(GIVEN ENTRIES)
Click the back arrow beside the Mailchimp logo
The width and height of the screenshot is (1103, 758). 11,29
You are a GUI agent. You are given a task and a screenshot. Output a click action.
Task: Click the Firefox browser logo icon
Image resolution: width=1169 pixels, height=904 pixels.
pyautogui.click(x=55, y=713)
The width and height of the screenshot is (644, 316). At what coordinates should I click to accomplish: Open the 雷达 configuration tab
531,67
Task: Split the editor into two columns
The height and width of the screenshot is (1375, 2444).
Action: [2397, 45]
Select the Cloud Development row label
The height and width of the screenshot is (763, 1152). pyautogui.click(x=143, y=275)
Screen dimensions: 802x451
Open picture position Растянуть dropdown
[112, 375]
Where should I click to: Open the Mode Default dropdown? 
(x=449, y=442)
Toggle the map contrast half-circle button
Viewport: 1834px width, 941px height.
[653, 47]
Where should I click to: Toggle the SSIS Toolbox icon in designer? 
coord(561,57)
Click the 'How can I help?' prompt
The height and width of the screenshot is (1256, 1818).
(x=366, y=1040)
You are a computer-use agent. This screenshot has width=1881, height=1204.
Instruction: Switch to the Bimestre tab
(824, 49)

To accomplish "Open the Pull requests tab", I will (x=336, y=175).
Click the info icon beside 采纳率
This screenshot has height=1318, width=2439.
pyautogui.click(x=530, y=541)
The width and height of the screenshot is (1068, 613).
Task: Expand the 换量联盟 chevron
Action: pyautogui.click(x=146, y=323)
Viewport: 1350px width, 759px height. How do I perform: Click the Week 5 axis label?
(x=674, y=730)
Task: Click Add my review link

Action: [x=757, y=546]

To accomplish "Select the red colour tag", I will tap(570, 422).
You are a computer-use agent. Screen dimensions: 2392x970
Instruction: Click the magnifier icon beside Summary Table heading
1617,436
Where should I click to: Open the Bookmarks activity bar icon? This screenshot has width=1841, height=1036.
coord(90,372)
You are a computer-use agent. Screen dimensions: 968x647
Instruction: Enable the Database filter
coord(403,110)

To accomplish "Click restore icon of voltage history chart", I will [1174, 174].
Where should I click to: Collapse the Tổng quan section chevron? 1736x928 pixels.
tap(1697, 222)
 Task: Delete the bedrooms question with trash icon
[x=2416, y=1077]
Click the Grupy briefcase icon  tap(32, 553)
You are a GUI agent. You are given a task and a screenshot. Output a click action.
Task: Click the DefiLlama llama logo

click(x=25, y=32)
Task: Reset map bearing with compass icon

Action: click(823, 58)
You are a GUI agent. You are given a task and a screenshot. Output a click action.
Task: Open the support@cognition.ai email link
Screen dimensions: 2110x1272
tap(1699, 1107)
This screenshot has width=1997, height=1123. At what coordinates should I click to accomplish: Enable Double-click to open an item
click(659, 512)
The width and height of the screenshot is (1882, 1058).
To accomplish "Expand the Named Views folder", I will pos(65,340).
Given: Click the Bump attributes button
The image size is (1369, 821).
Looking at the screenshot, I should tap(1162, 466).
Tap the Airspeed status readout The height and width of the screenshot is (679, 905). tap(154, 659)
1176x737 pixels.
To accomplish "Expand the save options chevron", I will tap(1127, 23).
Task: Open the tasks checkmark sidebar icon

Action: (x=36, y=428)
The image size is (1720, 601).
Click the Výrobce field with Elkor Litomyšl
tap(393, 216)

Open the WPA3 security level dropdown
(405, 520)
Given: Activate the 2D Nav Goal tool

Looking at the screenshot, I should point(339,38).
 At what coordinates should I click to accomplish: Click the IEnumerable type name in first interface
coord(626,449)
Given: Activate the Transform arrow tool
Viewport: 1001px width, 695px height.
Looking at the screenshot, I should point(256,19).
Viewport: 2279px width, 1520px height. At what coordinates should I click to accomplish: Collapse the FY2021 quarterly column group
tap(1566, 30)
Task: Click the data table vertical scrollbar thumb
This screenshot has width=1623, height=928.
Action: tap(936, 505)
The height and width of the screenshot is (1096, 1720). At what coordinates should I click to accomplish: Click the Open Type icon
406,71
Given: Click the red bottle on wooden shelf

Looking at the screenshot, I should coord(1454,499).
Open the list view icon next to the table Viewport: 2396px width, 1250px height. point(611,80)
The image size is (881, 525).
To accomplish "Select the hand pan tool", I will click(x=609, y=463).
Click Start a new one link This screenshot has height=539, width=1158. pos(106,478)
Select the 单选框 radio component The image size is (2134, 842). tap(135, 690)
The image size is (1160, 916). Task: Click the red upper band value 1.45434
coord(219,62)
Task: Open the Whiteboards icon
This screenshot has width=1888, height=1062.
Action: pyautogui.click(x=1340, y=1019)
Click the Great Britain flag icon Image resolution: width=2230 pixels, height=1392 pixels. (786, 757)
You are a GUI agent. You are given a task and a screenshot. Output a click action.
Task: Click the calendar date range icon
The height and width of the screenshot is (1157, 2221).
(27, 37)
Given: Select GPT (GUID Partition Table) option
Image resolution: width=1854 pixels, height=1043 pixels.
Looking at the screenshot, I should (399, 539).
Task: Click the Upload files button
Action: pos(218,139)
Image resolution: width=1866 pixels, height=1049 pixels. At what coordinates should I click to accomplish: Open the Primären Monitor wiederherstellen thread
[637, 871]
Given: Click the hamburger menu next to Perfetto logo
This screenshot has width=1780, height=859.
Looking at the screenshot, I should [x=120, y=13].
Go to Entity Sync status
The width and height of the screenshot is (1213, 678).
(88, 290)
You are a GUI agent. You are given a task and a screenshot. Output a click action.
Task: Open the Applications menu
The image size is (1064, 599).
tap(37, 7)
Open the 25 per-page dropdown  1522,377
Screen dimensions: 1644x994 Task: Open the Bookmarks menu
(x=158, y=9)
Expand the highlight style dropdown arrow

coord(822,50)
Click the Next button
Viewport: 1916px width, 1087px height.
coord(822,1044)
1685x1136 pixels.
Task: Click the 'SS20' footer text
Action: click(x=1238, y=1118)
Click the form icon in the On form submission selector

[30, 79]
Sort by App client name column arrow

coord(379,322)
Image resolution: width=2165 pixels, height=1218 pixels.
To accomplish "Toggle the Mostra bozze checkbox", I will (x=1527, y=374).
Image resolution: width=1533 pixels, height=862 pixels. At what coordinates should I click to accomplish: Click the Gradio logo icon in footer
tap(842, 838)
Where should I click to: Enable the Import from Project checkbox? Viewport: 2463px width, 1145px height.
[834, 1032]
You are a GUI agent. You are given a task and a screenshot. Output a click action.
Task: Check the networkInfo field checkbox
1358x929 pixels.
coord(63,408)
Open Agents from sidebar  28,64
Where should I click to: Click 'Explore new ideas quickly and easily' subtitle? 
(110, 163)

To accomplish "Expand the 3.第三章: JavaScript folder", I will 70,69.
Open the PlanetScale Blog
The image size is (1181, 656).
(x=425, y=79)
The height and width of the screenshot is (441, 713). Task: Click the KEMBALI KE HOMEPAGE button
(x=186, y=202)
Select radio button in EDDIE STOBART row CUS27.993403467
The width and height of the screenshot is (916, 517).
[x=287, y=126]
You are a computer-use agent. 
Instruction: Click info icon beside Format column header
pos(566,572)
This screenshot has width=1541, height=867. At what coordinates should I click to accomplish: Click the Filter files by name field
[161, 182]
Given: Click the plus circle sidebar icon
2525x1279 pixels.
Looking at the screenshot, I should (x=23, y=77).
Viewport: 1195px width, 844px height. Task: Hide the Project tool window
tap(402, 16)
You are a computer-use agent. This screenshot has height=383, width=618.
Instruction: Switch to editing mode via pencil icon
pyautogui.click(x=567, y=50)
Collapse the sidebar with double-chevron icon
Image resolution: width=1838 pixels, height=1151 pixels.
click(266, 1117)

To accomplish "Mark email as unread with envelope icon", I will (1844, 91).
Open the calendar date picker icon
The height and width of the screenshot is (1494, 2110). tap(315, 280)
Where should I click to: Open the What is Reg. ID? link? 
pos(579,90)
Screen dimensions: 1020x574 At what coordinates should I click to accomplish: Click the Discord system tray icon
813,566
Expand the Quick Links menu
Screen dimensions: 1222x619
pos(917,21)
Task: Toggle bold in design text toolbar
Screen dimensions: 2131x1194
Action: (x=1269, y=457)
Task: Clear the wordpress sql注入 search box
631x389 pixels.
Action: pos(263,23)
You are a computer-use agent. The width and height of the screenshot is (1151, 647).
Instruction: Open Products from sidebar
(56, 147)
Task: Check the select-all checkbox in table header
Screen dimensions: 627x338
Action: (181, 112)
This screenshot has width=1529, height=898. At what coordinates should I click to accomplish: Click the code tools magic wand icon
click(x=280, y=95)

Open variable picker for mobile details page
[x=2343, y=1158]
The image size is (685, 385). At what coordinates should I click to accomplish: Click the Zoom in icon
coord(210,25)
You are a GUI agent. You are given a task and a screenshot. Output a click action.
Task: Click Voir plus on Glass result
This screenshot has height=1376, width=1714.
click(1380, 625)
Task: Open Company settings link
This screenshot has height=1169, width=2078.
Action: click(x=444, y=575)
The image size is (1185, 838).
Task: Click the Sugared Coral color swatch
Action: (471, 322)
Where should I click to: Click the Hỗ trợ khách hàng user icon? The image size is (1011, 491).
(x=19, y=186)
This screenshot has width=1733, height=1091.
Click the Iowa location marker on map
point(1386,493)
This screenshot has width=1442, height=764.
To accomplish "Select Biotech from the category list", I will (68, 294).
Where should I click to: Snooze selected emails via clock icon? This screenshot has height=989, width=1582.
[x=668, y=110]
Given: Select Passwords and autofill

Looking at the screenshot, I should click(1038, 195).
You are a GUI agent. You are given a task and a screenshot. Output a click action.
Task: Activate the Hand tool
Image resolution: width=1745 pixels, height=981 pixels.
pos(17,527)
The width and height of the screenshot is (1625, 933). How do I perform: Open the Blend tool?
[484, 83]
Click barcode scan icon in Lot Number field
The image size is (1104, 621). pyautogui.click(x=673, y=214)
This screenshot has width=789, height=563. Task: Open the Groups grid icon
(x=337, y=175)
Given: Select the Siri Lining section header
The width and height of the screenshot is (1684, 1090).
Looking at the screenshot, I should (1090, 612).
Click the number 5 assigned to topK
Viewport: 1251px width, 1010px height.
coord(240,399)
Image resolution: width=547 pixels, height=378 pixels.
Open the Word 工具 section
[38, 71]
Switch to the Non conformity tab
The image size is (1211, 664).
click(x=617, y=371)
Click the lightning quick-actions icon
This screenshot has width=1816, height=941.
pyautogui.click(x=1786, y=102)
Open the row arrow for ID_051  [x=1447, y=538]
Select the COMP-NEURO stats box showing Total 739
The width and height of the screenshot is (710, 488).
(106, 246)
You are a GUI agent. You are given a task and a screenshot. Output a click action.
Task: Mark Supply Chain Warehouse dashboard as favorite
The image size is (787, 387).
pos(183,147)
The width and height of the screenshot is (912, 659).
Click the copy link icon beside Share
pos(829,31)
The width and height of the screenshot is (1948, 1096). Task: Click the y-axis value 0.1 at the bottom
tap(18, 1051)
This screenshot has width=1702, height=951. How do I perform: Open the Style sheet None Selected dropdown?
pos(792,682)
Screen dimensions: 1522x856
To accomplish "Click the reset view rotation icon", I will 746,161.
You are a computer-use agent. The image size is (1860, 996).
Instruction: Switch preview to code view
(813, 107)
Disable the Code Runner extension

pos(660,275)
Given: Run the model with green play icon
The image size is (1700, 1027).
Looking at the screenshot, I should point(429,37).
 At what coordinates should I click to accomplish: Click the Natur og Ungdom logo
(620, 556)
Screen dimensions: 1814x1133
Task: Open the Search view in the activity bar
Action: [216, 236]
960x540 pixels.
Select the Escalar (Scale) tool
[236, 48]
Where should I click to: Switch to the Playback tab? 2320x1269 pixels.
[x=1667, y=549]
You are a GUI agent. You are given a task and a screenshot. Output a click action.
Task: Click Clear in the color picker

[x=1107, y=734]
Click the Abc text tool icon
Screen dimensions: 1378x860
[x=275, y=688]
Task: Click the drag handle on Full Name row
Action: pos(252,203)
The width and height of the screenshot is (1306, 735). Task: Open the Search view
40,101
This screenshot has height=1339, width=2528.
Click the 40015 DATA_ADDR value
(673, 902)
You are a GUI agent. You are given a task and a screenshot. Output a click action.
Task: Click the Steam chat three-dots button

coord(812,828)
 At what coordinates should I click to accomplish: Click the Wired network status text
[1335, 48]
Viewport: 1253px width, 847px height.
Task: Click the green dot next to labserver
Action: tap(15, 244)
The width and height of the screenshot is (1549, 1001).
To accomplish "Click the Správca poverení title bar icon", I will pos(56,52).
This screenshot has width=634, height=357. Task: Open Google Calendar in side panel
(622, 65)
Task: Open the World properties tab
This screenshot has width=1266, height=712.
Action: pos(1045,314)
(End GIVEN ENTRIES)
### TASK TO COMPLETE:
Which lines above run from the one containing "Given: Run the model with green play icon" down to the one containing "Click the Abc text tool icon"? Repeat exactly those, both ends included, and nothing else.

### SOLUTION BELOW:
Given: Run the model with green play icon
The image size is (1700, 1027).
Looking at the screenshot, I should point(429,37).
 At what coordinates should I click to accomplish: Click the Natur og Ungdom logo
(620, 556)
Screen dimensions: 1814x1133
Task: Open the Search view in the activity bar
Action: [216, 236]
960x540 pixels.
Select the Escalar (Scale) tool
[236, 48]
Where should I click to: Switch to the Playback tab? 2320x1269 pixels.
[x=1667, y=549]
You are a GUI agent. You are given a task and a screenshot. Output a click action.
Task: Click Clear in the color picker

[x=1107, y=734]
Click the Abc text tool icon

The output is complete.